La position du SELL confirme les informations révélées par le JDN le 24 janvier dernier, qui faisaient état de plusieurs affaires de propriété intellectuelle en cours d’instruction liées au peer-to-peer. Des affaires qui devraient sous peu aboutir aux premières inculpations avec identification des utilisateurs.
Reste que dans ce domaine, la CNIL (Commission nationale de l’Informatique et des libertés) risque de remettre à plat certaines procédures. « La CNIL n’autorise pas la collecte des adresses IP sans le consentement des utilisateurs, explique Didier Wang, président du conseil d’administration de RetSpan, prestataire spécialisé dans la lutte contre le piratage. Or cette limite empêche certaines identifications. Il est aujourd’hui nécessaire de clarifier ce point. »
Chez Wanadoo, où l’heure n’est pas aux courriers préventifs, l’orientation choisie pour collaborer dans la lutte contre le piratage passe justement par la voie juridique. « Les éditeurs qui ont engagé une procédure peuvent nous demander l’identification d’un abonné, explique-t-on à la filiale Internet de France Télécom. Mais nous avons une obligation de neutralité quant à l’utilisation que peuvent avoir nos abonnés de leur connexion. »
Sur le fond, l’action menée par AOL France traduit une nouvelle orientation de la part des FAI dans la lutte contre le piratage. Ecartelés entre des internautes accros aux joies du haut débit et des éditeurs de disques ou de logiciels en guerre contre le peer-to-peer, les FAI se retrouvaient, il est vrai, de plus en plus exposés. S’y ajoute la problématique de la bande passante consommée par les téléchargeurs émérites.
En janvier dernier, au MidemNet de Cannes, Hillary Rosen, la présidente de la RIAA (Recording Industry Association of America, le syndicat américain de l’industrie du disque), avait ainsi envisagé la création d’une taxe appliquée aux fournisseurs d’accès pour endiguer le phénomène du piratage. Quelques jours plus tard, le FAI américain Verizon se voyait ordonner par la justice de dévoiler l’identité de l’un de ses abonnés par ailleurs utilisateur de KaZaA.

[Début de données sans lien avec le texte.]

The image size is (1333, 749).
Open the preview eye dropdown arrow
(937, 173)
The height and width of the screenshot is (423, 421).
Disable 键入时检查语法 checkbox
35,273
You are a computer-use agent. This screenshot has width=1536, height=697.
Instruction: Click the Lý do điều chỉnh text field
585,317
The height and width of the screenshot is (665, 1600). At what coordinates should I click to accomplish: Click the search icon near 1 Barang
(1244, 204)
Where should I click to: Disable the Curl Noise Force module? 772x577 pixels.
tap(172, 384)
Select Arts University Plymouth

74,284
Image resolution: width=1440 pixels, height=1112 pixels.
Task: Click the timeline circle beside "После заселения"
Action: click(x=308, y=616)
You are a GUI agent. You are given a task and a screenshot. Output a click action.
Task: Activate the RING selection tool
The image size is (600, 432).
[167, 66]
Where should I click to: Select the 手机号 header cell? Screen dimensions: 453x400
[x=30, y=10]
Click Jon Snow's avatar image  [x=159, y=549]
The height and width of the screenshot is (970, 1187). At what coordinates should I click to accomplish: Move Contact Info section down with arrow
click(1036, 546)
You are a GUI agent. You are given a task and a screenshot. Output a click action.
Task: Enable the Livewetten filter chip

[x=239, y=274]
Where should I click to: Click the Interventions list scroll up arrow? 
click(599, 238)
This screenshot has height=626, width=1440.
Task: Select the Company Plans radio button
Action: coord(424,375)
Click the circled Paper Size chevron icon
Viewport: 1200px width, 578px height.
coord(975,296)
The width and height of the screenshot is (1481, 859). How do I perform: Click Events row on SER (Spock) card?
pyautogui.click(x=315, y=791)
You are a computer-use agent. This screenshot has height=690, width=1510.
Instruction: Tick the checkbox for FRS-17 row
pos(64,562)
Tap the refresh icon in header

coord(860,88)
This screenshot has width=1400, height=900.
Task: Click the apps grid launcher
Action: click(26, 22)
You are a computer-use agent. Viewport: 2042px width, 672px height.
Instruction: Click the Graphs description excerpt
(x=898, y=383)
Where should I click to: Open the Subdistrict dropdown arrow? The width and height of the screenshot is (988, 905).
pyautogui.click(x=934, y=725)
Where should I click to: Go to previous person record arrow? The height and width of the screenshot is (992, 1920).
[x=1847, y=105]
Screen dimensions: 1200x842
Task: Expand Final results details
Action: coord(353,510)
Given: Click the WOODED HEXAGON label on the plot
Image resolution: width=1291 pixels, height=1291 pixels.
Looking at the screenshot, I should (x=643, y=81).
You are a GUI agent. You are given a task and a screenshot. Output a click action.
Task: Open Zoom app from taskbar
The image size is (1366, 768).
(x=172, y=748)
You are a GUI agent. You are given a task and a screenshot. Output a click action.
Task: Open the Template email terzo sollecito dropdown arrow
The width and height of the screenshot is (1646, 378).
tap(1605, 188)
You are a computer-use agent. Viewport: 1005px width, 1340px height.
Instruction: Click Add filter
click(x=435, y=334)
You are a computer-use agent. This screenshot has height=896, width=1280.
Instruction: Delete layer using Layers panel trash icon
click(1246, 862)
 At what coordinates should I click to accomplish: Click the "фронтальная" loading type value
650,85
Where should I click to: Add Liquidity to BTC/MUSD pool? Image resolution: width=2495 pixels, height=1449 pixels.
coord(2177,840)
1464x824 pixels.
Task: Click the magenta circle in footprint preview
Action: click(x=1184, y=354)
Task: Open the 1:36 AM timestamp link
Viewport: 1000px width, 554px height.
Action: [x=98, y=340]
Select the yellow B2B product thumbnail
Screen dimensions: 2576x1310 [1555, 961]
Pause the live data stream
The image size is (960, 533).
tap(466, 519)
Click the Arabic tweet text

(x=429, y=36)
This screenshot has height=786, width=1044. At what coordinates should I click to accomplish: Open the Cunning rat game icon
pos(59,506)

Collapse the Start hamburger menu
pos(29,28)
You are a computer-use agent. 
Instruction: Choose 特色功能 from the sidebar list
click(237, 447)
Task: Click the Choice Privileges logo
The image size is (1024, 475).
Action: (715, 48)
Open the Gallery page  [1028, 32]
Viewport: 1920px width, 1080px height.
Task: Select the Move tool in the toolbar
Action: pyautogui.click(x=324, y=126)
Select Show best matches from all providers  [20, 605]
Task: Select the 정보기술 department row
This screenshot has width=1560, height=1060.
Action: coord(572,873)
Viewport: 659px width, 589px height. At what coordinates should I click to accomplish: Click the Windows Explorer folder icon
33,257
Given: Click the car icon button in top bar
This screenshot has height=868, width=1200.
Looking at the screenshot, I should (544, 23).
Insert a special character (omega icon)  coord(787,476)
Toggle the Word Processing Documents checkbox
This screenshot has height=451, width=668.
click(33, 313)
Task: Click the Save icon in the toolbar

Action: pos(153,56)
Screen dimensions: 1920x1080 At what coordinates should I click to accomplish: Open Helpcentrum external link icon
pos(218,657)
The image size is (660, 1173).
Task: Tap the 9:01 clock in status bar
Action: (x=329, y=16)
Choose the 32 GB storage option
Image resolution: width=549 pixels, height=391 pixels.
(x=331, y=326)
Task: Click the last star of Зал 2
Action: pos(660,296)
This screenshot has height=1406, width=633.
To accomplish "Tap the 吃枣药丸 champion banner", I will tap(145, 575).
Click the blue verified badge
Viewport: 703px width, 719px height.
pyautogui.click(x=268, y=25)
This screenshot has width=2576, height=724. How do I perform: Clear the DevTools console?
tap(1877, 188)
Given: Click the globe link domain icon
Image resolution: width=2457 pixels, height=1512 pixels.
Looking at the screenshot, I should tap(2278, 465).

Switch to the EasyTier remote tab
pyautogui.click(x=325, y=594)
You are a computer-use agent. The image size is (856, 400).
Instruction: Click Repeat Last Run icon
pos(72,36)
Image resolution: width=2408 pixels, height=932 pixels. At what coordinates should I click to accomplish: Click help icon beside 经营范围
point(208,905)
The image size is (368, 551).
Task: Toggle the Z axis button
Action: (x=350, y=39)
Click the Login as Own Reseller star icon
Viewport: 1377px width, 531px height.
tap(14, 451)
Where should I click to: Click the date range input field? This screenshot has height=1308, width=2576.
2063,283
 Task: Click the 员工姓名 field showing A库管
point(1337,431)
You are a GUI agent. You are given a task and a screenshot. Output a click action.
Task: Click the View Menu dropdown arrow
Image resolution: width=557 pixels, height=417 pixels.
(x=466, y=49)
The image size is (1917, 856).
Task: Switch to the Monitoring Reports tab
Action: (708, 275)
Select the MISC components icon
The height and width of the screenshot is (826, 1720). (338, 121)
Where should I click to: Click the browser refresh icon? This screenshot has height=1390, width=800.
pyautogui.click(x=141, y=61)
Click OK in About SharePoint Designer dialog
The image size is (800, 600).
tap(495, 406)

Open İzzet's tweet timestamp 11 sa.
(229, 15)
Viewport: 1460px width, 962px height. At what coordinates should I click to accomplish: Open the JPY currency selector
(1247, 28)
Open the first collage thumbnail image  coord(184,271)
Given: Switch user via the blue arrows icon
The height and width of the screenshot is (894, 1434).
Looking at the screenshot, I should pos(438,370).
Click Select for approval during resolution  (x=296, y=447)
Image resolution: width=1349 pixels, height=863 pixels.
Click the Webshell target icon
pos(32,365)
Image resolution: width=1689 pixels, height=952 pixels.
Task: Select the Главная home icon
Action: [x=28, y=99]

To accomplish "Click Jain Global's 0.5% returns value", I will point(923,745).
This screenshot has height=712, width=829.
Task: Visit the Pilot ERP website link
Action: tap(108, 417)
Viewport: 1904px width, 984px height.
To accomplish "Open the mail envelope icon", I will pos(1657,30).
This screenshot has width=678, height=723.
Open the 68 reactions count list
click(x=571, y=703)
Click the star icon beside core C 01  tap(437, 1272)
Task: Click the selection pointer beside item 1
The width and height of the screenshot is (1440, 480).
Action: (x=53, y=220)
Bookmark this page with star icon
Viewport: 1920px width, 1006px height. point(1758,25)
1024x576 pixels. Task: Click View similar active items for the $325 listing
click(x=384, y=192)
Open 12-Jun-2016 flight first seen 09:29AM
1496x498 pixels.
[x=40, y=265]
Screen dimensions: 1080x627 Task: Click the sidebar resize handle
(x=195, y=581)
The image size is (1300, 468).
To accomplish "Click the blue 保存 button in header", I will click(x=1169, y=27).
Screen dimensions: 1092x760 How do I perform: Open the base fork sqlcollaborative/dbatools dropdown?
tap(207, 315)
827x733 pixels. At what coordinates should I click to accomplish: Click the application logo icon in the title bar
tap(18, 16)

Un fichier par-ci, un fichier par-là… Pris individuellement, le téléchargement en peer-to-peer de fichiers musicaux, de DivX ou de logiciels peut prêter à sourire. Pourtant, la somme de ces comportements artisanaux ne fait plus du tout rire le secteur de l’entertainment. Selon un sondage Ipsos-Reid mené en début d’année sur douze pays, dont les Etats-Unis et la France, 44 % des internautes seraient aujourd’hui des téléchargeurs illégaux en puissance. Que de lettres recommandées…
[Ludovic Desautez, JDNet]
[source – journaldunet.com]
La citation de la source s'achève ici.